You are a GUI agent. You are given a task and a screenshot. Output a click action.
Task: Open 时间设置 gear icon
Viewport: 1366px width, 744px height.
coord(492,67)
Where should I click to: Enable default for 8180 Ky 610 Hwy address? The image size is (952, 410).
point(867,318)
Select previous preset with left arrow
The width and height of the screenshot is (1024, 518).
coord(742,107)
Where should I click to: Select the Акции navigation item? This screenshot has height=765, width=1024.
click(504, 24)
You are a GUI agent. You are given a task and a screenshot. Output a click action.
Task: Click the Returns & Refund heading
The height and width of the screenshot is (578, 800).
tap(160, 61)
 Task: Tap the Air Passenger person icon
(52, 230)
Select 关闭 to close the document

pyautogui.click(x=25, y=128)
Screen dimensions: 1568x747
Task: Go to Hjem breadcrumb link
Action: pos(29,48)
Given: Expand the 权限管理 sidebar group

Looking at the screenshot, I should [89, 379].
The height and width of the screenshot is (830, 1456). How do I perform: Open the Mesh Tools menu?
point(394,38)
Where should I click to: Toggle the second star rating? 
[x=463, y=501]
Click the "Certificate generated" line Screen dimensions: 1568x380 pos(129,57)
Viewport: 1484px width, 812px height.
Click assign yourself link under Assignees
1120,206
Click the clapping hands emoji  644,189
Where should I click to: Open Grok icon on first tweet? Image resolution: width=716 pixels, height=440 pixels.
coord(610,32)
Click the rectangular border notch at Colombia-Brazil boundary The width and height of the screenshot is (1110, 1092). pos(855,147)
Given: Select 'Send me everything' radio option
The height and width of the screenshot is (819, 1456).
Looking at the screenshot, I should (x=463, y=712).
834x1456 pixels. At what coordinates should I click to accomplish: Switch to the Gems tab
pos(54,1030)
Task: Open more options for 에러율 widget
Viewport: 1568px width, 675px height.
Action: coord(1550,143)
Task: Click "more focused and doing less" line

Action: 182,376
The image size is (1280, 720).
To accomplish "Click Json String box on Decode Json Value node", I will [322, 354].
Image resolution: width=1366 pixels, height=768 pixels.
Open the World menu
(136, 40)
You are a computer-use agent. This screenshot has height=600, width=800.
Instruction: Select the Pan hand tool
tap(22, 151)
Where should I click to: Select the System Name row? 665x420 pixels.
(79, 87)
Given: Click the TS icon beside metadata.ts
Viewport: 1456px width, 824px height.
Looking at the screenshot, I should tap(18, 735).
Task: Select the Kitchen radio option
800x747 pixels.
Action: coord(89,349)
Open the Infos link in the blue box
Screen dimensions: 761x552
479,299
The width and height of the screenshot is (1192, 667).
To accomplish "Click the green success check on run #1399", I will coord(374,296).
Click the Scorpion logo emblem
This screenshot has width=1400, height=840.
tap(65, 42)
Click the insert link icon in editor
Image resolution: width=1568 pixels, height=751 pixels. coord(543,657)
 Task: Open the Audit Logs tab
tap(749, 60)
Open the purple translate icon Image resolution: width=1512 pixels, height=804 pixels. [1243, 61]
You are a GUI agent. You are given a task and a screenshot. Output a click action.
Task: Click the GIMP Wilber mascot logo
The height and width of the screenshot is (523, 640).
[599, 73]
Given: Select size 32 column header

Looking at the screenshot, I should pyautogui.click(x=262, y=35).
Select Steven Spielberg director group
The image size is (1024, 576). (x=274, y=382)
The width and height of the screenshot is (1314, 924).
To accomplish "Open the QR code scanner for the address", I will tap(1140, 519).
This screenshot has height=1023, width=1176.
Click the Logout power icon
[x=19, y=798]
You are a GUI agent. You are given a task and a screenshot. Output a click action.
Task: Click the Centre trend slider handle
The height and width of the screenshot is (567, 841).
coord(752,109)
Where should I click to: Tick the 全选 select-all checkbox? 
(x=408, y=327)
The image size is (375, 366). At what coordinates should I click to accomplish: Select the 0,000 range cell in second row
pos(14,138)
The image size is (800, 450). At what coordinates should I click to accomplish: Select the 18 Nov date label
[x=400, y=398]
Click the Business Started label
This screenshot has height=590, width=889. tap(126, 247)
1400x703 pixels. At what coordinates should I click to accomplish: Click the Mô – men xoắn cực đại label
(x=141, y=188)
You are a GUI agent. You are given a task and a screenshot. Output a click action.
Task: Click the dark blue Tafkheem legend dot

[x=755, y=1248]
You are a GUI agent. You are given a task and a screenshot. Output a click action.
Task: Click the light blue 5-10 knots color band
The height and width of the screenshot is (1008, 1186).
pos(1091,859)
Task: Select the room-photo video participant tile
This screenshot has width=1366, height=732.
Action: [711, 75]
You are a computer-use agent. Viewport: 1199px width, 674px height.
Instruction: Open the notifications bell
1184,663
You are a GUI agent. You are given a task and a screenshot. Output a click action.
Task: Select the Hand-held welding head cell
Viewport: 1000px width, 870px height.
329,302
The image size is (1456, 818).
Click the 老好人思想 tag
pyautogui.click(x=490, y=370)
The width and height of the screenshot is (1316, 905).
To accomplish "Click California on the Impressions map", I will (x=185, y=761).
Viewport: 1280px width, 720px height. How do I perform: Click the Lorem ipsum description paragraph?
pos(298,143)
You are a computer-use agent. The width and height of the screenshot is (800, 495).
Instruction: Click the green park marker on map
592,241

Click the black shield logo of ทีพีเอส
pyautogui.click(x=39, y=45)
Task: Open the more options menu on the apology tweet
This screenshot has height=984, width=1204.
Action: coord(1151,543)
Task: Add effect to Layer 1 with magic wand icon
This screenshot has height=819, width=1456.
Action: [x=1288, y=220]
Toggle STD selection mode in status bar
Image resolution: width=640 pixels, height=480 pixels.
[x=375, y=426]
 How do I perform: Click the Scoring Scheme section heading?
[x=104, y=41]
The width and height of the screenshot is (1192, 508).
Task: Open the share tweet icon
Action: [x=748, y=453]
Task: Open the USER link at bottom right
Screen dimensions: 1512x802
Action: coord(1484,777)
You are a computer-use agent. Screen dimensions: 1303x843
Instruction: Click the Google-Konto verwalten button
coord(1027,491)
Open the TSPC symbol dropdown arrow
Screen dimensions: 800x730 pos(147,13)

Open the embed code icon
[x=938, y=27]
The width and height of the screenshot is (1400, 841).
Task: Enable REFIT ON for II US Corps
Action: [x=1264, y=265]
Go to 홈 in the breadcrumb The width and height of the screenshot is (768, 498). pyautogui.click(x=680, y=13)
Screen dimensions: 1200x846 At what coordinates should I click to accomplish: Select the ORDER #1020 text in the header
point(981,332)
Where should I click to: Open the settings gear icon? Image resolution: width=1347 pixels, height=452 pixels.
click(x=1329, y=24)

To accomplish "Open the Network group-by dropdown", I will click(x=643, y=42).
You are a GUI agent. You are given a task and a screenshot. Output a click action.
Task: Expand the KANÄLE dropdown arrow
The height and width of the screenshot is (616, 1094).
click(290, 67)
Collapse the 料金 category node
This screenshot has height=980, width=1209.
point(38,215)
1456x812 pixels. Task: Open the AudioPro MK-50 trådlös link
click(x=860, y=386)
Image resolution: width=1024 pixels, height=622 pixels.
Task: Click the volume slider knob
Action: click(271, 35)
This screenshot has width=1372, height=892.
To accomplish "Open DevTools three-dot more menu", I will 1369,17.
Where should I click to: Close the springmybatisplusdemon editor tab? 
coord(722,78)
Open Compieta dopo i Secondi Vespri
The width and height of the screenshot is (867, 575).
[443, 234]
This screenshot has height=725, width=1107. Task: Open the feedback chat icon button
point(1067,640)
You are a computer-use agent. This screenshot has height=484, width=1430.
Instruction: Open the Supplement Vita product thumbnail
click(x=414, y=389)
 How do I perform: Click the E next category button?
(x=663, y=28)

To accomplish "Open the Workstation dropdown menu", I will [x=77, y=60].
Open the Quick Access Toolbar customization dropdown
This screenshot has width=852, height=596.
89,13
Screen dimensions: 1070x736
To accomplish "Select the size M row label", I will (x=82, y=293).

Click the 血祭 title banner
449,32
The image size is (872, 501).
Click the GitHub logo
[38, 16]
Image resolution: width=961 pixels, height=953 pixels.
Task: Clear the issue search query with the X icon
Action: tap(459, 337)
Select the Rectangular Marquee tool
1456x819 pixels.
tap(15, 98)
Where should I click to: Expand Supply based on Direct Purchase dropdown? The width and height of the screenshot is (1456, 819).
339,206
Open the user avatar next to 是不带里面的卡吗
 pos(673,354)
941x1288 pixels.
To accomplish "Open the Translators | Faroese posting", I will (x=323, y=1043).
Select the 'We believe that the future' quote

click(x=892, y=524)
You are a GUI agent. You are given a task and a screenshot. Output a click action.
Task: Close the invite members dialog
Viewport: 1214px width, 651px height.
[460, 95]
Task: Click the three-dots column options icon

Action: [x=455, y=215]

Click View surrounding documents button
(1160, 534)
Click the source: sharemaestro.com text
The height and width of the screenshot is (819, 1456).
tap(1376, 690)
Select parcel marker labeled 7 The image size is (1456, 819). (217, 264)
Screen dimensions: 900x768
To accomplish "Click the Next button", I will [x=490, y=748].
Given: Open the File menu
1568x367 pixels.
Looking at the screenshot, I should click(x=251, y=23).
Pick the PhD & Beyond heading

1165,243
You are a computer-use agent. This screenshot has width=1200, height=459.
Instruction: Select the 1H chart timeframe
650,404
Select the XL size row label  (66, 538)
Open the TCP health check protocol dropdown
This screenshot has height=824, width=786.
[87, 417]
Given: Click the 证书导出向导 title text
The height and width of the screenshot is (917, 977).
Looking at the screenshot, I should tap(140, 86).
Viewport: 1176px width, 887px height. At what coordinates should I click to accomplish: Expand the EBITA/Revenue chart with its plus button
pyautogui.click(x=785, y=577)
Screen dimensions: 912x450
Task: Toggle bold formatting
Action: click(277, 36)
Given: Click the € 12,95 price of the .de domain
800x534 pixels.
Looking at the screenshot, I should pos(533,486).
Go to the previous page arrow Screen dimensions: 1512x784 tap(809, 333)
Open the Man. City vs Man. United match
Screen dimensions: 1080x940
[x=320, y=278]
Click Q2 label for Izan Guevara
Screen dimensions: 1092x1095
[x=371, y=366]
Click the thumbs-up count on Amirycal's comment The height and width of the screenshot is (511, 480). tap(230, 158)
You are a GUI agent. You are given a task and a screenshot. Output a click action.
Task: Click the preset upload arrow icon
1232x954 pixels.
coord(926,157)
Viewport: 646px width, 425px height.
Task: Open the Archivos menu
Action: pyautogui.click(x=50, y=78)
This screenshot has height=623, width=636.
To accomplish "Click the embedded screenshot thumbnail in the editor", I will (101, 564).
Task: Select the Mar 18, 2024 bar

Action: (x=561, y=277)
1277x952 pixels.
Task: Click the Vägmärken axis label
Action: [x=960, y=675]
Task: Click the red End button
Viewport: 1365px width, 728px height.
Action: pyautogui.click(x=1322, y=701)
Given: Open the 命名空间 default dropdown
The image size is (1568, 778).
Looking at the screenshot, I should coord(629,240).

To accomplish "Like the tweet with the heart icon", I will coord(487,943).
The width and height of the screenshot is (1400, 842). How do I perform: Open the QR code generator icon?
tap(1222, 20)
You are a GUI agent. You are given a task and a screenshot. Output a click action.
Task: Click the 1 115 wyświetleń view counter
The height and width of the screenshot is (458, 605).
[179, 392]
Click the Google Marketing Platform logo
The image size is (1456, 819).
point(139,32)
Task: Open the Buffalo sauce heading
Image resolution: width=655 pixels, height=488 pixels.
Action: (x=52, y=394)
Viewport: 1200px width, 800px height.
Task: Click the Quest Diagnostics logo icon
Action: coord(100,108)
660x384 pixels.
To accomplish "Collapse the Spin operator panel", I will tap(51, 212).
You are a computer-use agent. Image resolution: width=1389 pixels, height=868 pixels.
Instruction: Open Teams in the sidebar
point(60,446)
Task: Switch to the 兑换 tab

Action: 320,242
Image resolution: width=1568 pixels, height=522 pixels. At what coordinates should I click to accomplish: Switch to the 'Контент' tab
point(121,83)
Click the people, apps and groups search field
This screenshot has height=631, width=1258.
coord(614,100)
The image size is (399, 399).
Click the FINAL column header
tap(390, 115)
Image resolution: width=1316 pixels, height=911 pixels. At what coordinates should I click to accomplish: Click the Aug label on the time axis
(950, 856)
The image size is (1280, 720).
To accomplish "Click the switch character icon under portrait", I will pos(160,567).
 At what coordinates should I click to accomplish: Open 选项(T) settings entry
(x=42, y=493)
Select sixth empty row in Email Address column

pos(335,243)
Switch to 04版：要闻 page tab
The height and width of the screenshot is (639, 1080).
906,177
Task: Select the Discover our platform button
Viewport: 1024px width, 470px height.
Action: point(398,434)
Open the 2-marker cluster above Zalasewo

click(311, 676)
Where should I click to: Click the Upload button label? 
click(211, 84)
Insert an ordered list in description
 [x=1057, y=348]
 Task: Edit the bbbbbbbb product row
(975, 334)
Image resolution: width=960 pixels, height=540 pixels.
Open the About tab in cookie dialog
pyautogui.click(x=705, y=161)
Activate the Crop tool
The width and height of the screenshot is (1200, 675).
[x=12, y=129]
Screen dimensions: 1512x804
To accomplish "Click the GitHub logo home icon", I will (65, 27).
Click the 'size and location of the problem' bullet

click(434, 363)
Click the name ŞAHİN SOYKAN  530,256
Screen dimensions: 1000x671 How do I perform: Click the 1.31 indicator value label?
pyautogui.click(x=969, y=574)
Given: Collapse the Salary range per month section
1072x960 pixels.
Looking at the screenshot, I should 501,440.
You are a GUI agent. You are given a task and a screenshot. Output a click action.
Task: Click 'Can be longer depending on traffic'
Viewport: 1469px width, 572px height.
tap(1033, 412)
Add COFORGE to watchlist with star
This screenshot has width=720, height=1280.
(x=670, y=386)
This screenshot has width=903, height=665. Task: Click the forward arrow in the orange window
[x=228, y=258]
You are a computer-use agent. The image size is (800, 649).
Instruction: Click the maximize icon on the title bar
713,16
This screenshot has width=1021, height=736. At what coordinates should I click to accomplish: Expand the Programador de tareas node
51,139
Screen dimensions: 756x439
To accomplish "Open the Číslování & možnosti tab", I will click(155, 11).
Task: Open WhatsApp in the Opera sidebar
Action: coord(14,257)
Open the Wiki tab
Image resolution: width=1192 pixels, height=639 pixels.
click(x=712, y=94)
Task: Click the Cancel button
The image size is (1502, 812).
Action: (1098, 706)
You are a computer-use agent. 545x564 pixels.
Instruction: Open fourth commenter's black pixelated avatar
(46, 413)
^^^^^^^^
# Directions:
Copy out the material again unchanged, from the line containing "Task: Click the Cancel button" through the end of the material.

# The result:
Task: Click the Cancel button
The image size is (1502, 812).
Action: (1098, 706)
You are a computer-use agent. 545x564 pixels.
Instruction: Open fourth commenter's black pixelated avatar
(46, 413)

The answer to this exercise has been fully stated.